10

1.5K 149 80
                                    

Aldığı son mesajdan sonra Chifuyu'nun aklı iyiden iyiye karışmaya başlamıştı. Birisi onu fena halde işletiyor olabilirdi ama ciddi de olabilirdi. Karşısındaki, korkak anonim olduğunu düşündüğü kişi her kimse kaza geçirdiğini ve hafızasını yitirdiğini biliyor olmalıydı.

Peki, Tokyo'da yaşayan biri bunu nasıl biliyor olabilirdi? O hiç Tokyo'da bulunmamıştı ki. Ya da o öyle sanıyordu. Onunla konuşmaya devam etmediği müddetçe hiçbir şey öğrenemezdi.

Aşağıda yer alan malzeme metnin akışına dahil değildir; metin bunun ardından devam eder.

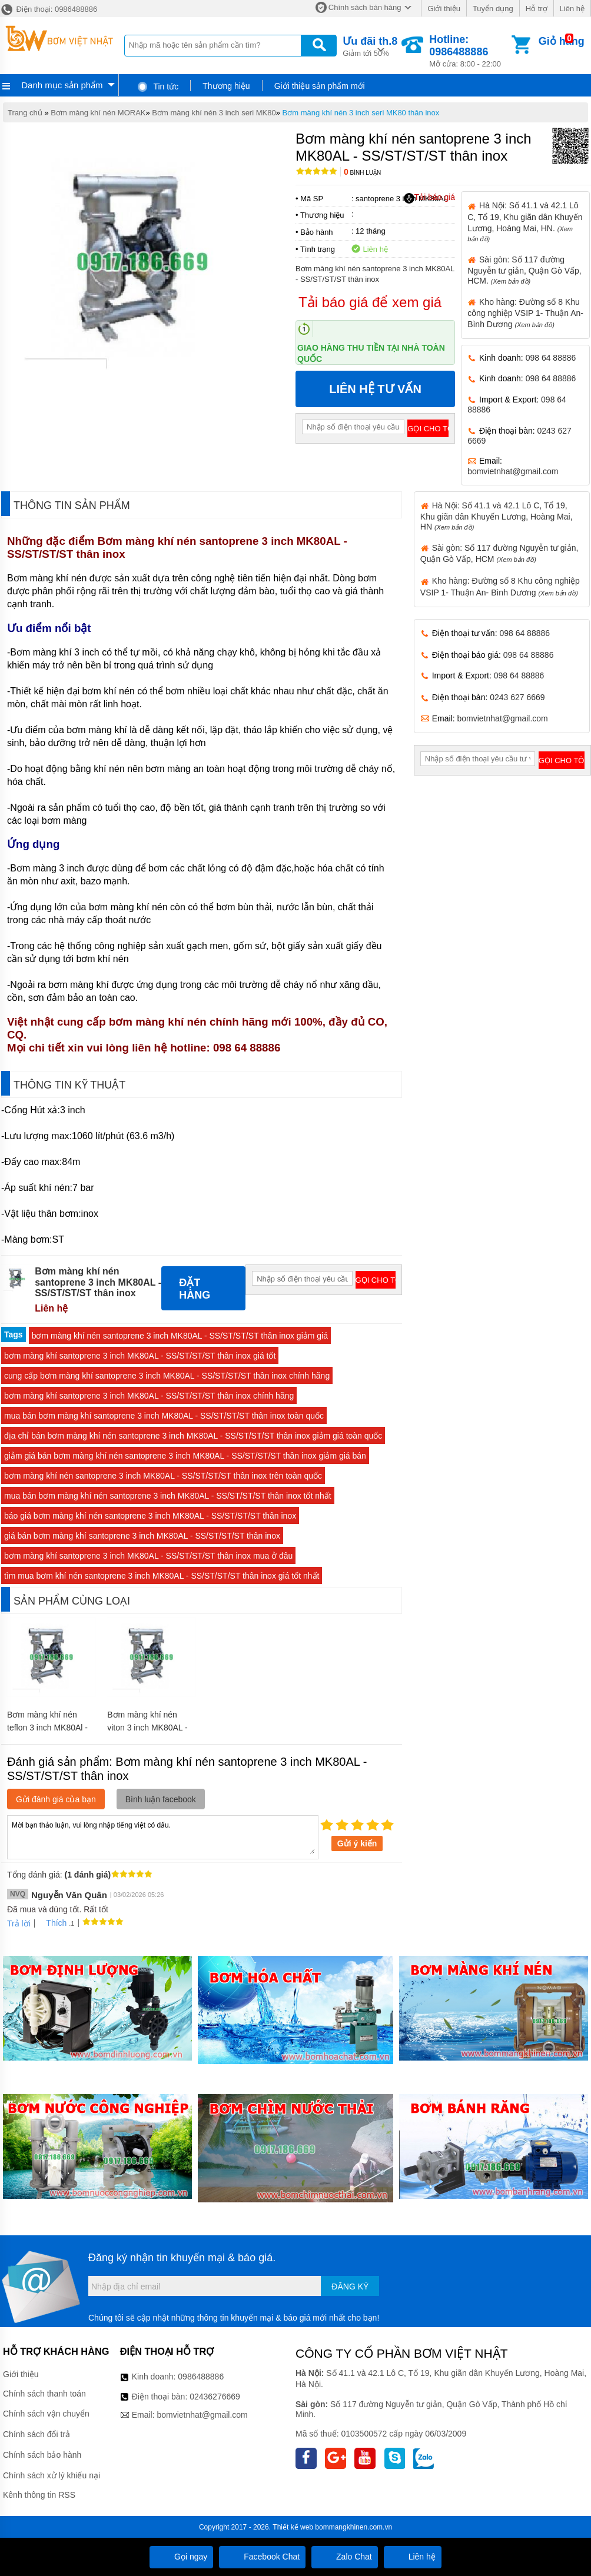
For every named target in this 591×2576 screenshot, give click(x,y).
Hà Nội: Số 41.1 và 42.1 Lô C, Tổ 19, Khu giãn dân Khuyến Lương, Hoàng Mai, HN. (525, 221)
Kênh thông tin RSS (39, 2495)
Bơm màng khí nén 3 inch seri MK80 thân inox (361, 112)
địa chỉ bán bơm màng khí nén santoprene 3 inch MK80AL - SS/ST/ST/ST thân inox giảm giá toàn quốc (193, 1435)
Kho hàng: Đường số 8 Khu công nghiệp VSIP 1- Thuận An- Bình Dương (525, 313)
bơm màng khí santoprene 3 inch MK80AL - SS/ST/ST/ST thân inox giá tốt (139, 1355)
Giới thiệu (443, 8)
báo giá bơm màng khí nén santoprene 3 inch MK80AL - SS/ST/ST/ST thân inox (150, 1515)
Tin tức (157, 86)
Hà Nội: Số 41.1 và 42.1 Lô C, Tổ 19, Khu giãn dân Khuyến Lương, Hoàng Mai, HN (496, 516)
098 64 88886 (551, 357)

Kedisinin kulağının arkasını kaşıyıp, cesaretini toplayarak kendini Baji olarak tanıtan bir haftalık sapığından fotoğraf istedi. Bu isteğinin karşısında çıplak bir fotoğraf ya da telefonuna virüs bulaştıracak bir link gelmesini bekledi ama Baji pazarlık derdindeydi.

"Sana tek bir şartla fotoğraf atarım, Chifuyu. Hem de bizim, ikimizin, fotoğrafını atarım." diye yazdı Baji. "Her ne olursa olsun bir yolunu bulacaksın ve ilk fırsatta yanıma geleceksin."

Chifuyu kendini kötü hissedince, bir süreliğine telefonunu elinden bıraktı. Konuştuğu kişi inatçı mı inatçı bir yabancıydı, nedensizce ona karşı güçlü duygular içerisine girmişti ama bir yandan da ismiyle hitap etmesine sinir olmuştu. İçeri girmek demişken, annesi de sanki bir şeyler sezmiş gibi odaya gelmişti.

"Anne," dedi çocuk sakince "biz neden Tokyo'da yaşamıyoruz? Orada daha çok imkan varken neden buradayız?.. Daha iyi bir okul, daha iyi bir hastane, daha iyi bir iş. Yaşam koşullarımızı iyileştirebiliriz."

Kadının rengi besbelli attı ama o da oğlu kadar soğukkanlı görünmeye çalıştı. "O kalabalık şehirde boğulmaya gerek yok, değil mi? Bu şehrin imkanlarını da hafife alma. Tedavinde gelişme gösteriyorsun ve bunu buradaki doktorlara borçlusun." Oğlunu yanağından öptü.

Çocuk bir anlığına gözlerini kaçırdıktan sonra, yanakları ısınırken "Evet... Yürümemin imkansız olduğunu söyleyen doktorlara." dedi ve utanarak da olsa yeniden annesinin gözlerine baktı. Bunun onu etkilenmesini beklemişti.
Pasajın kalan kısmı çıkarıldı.